> **DESCRIPTION OF THE TASK**: Please set down the lines of the listing exactly, from its first line to the line with "[Submit news] (128, 1093)", leaving the pictures out.

> **DATA EXCERPTS**:

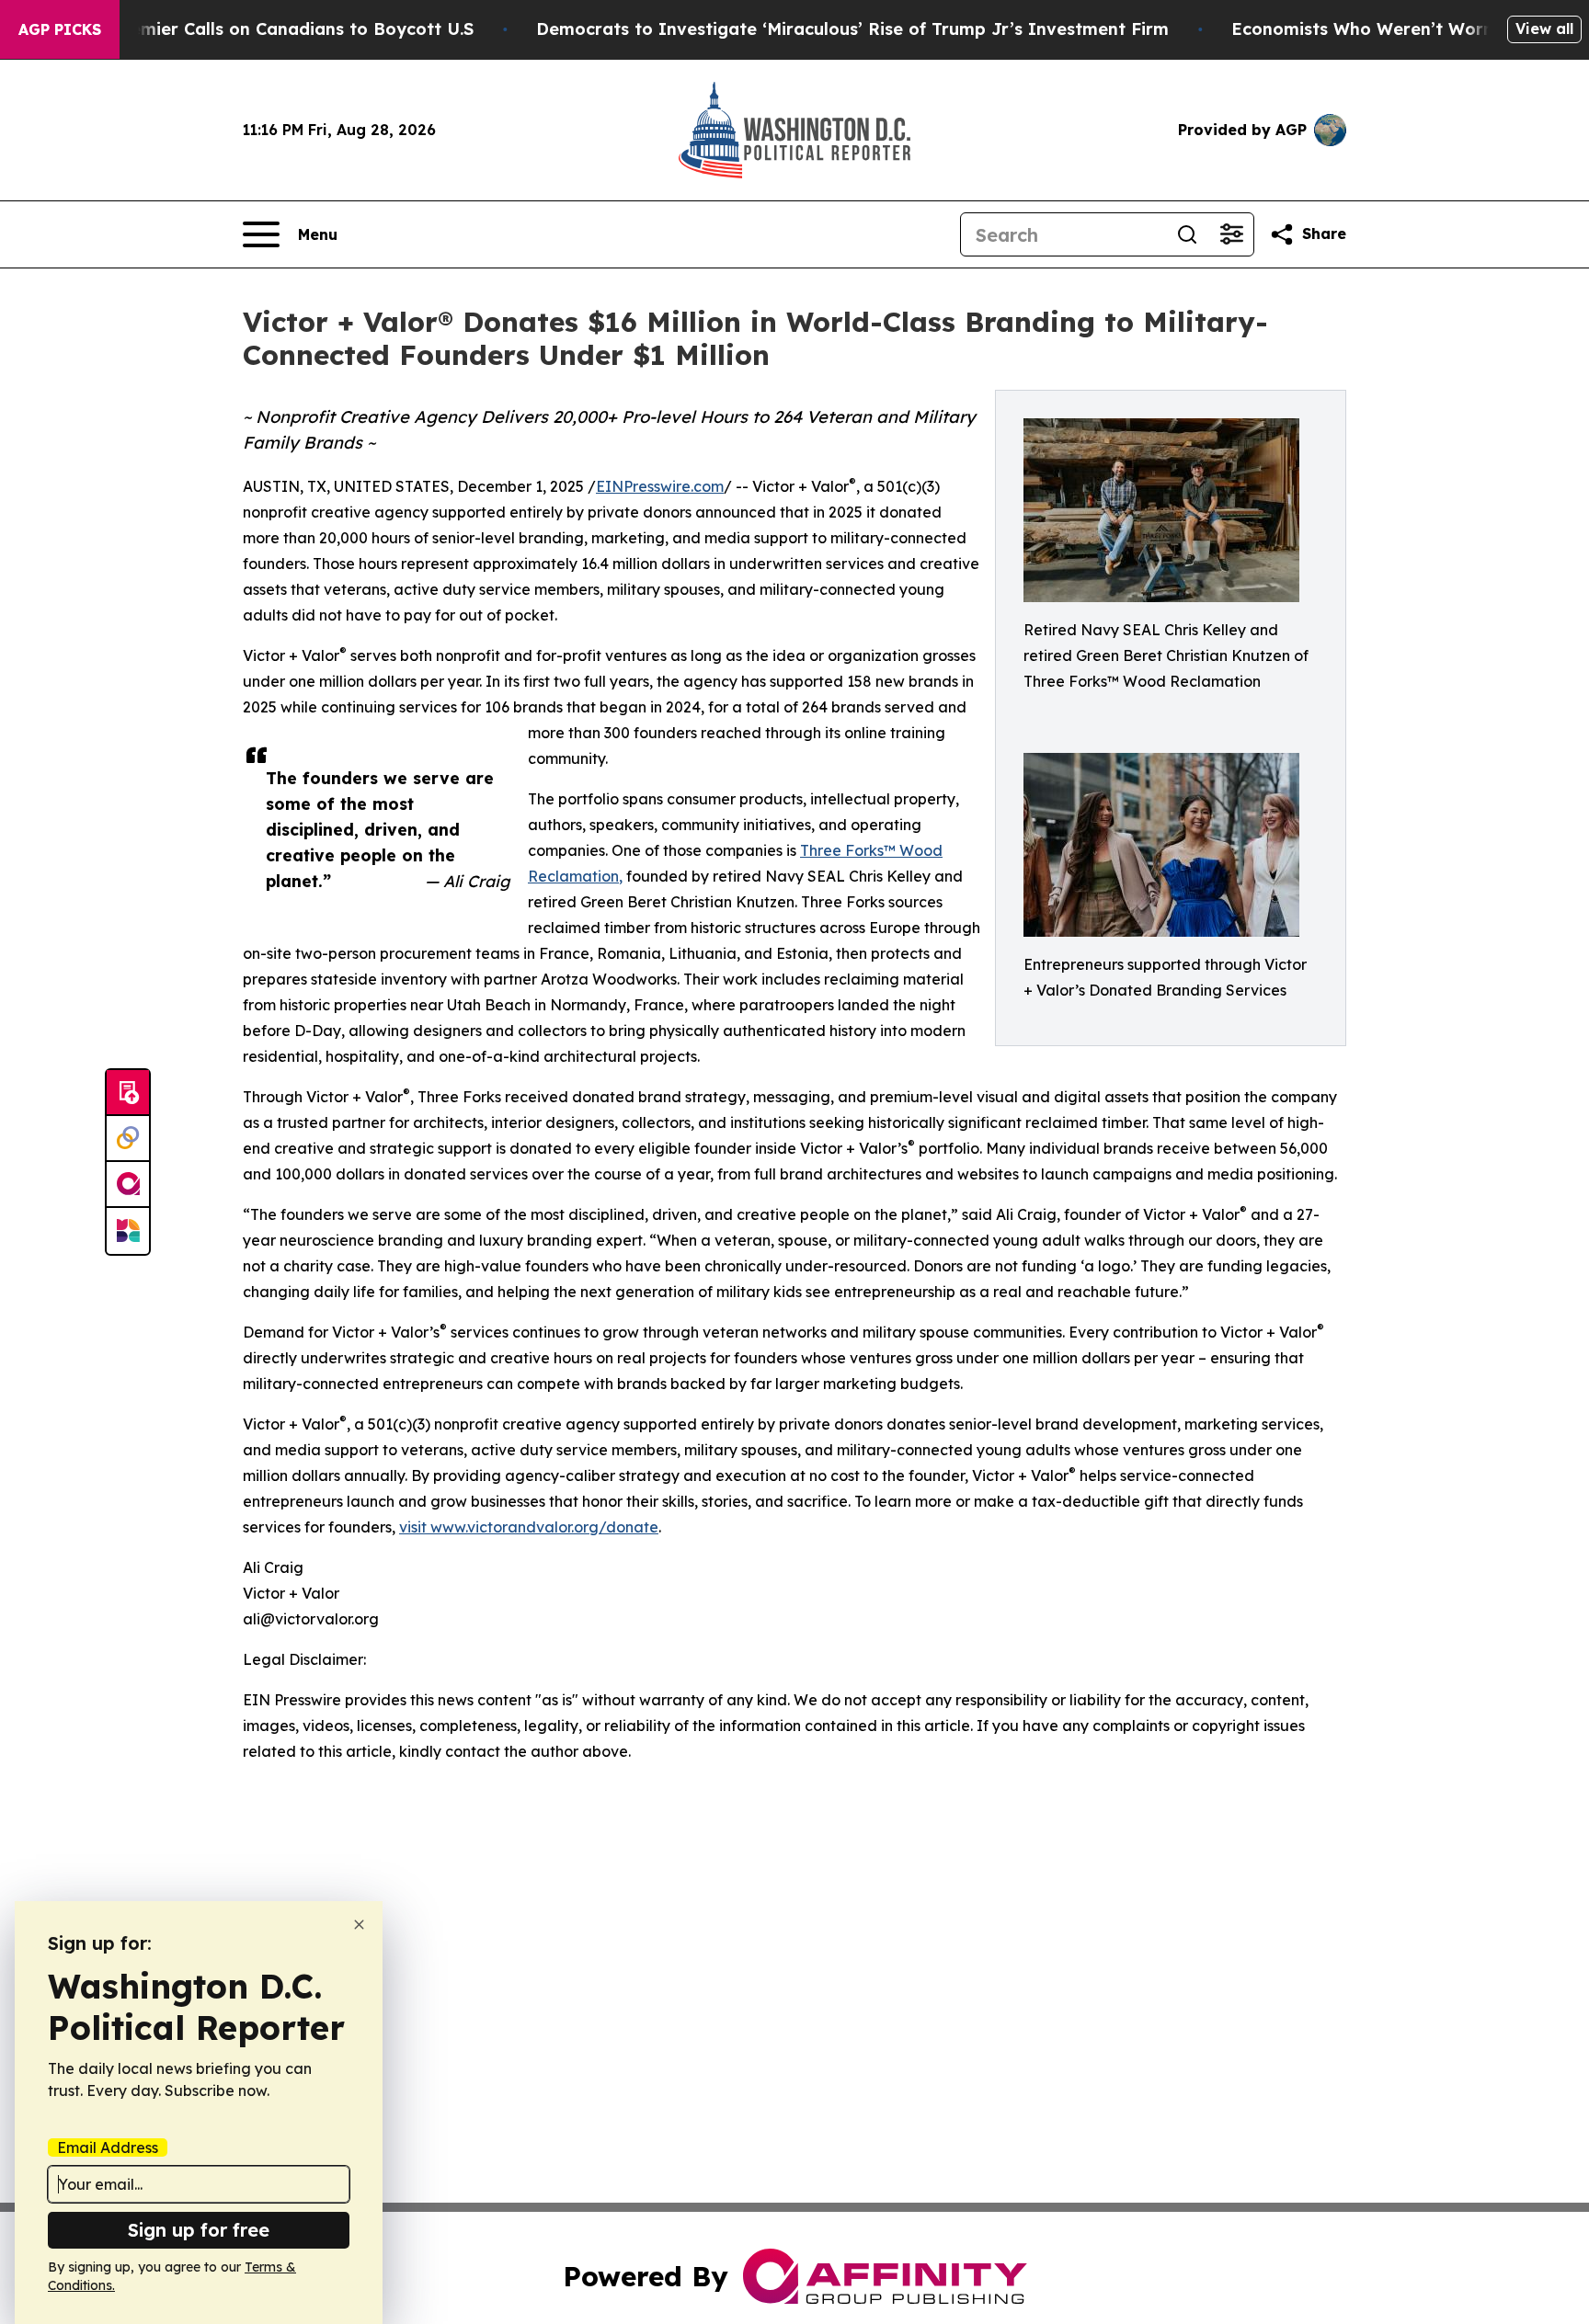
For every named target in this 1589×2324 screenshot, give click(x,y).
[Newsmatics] (128, 1231)
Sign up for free (198, 2229)
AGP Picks (59, 29)
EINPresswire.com (660, 486)
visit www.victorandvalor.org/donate (528, 1527)
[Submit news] (128, 1093)
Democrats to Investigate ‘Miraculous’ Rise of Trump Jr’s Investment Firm (852, 29)
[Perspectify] (128, 1139)
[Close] (359, 1924)
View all (1544, 28)
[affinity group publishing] (128, 1185)
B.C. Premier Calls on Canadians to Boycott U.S (275, 29)
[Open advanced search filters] (1231, 234)
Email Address (107, 2147)
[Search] (1187, 234)
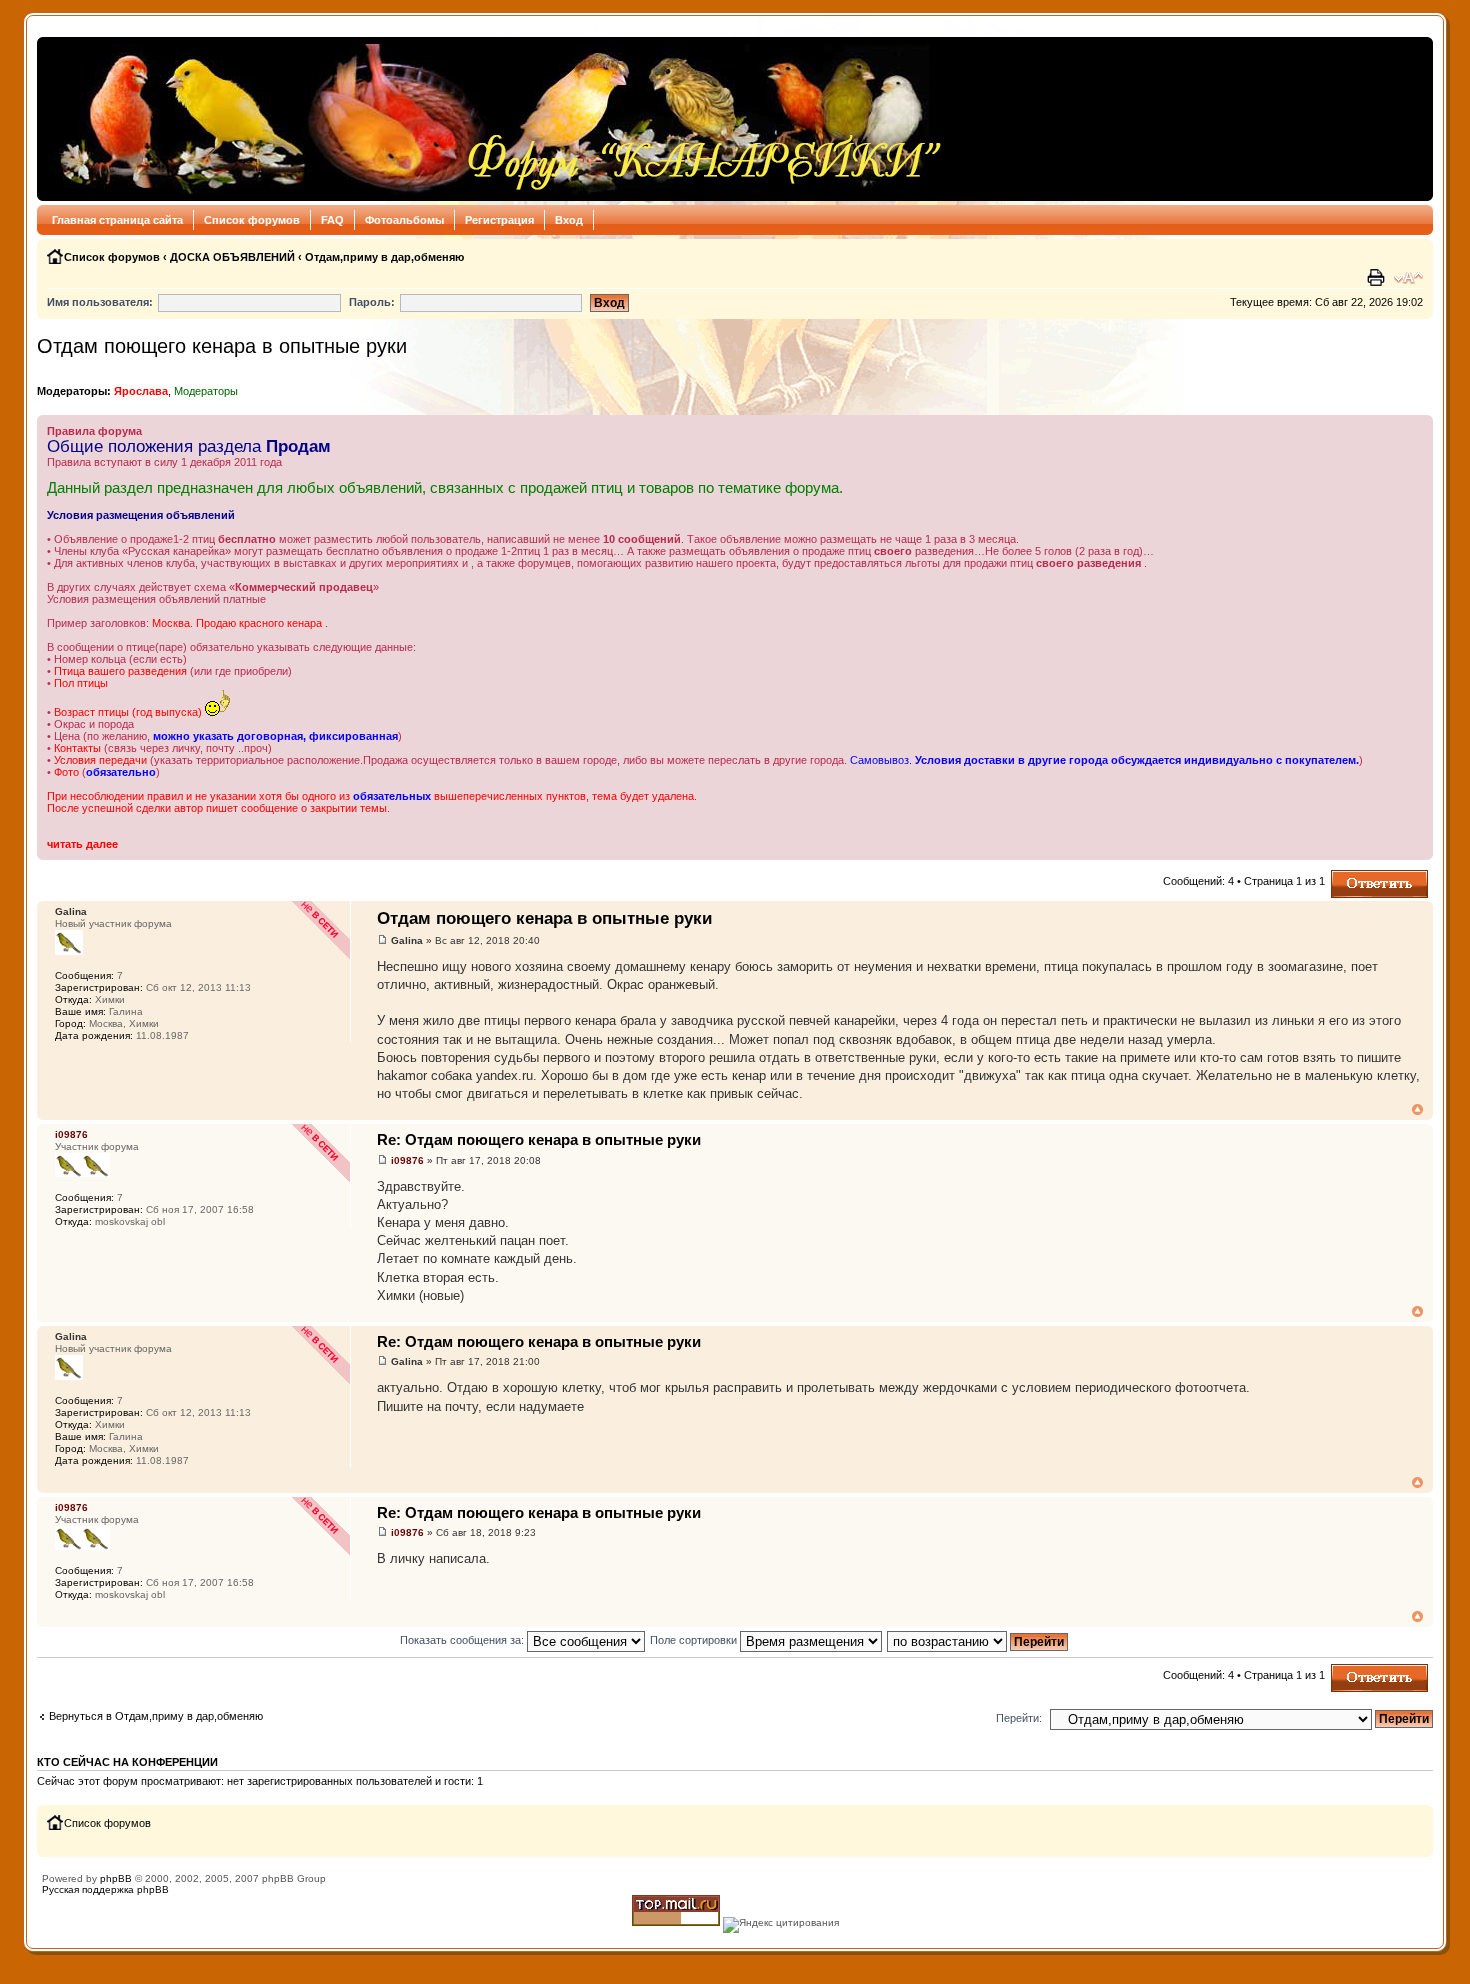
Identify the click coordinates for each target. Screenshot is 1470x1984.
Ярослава (141, 391)
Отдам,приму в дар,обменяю (384, 257)
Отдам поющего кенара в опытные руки (222, 346)
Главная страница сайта (117, 220)
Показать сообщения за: (463, 1640)
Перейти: (1019, 1718)
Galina (407, 940)
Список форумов (252, 220)
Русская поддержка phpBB (105, 1889)
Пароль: (372, 302)
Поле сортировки (695, 1640)
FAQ (332, 220)
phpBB (116, 1878)
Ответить (1355, 876)
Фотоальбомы (404, 220)
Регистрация (499, 220)
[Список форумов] (495, 119)
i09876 (407, 1160)
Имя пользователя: (100, 302)
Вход (569, 220)
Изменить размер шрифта (1408, 278)
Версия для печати (1378, 278)
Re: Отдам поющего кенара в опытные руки (539, 1139)
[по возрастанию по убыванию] (978, 1640)
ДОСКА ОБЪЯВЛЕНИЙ (232, 257)
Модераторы (206, 391)
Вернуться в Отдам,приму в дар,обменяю (156, 1716)
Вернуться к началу (1417, 1109)
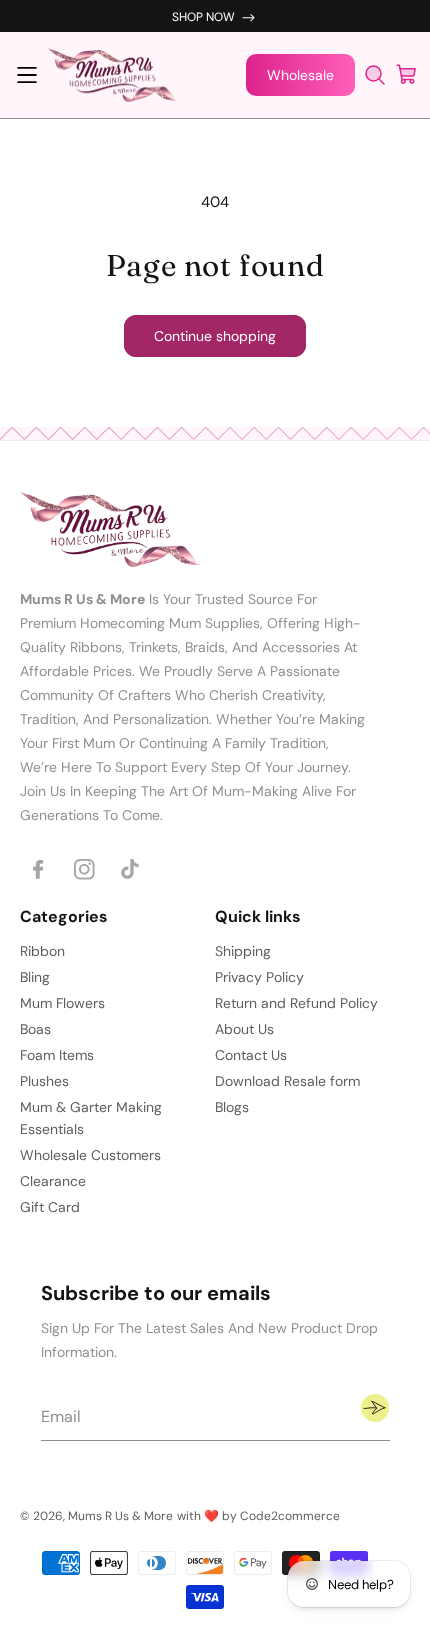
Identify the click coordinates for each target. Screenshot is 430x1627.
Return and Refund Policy (296, 1003)
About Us (244, 1029)
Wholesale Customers (90, 1155)
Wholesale (300, 75)
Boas (35, 1029)
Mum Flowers (62, 1003)
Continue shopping (215, 336)
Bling (35, 977)
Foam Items (57, 1055)
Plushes (44, 1081)
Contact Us (251, 1055)
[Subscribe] (375, 1408)
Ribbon (42, 951)
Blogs (232, 1107)
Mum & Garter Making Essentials (91, 1118)
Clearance (53, 1181)
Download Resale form (287, 1081)
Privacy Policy (259, 977)
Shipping (243, 951)
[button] (27, 75)
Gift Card (50, 1207)
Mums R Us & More (120, 1516)
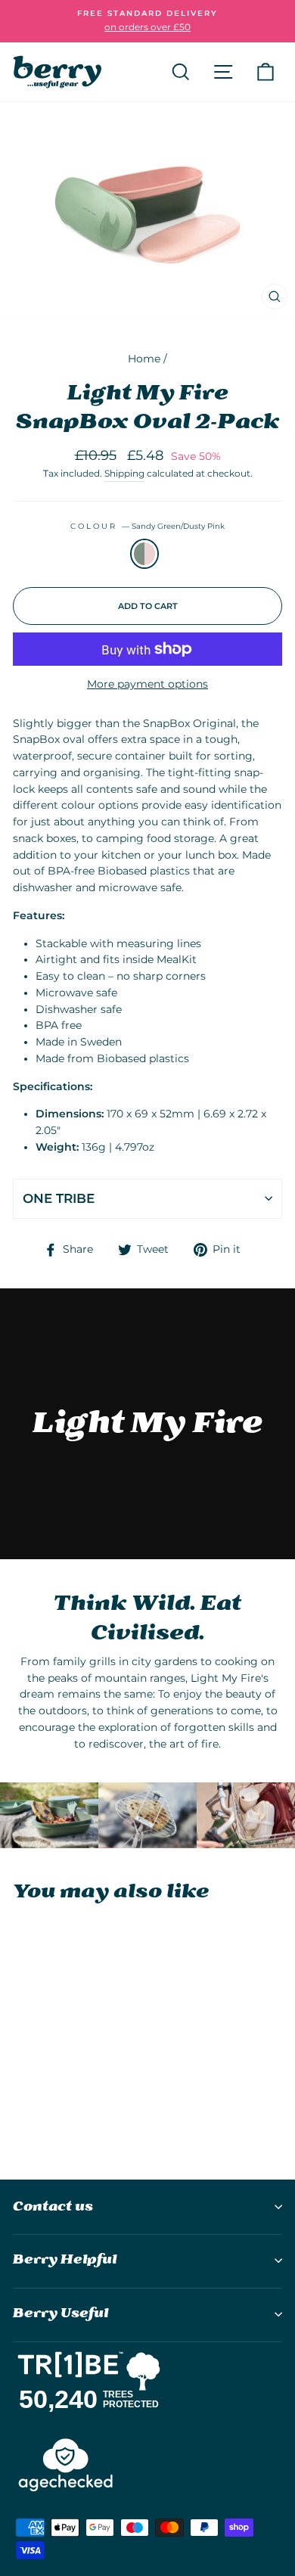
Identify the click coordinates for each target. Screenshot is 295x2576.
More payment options (147, 684)
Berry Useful (60, 2314)
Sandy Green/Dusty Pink (144, 553)
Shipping (124, 473)
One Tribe (59, 1198)
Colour (147, 526)
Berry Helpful (64, 2260)
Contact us (53, 2207)
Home (144, 359)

> **PROBLEM SOLUTION**:
For every named target in this 1589×2324 screenshot, give click(x,y).
[Newsmatics] (128, 1231)
Sign up for free (198, 2229)
AGP Picks (59, 29)
EINPresswire.com (660, 486)
visit www.victorandvalor.org/donate (528, 1527)
[Submit news] (128, 1093)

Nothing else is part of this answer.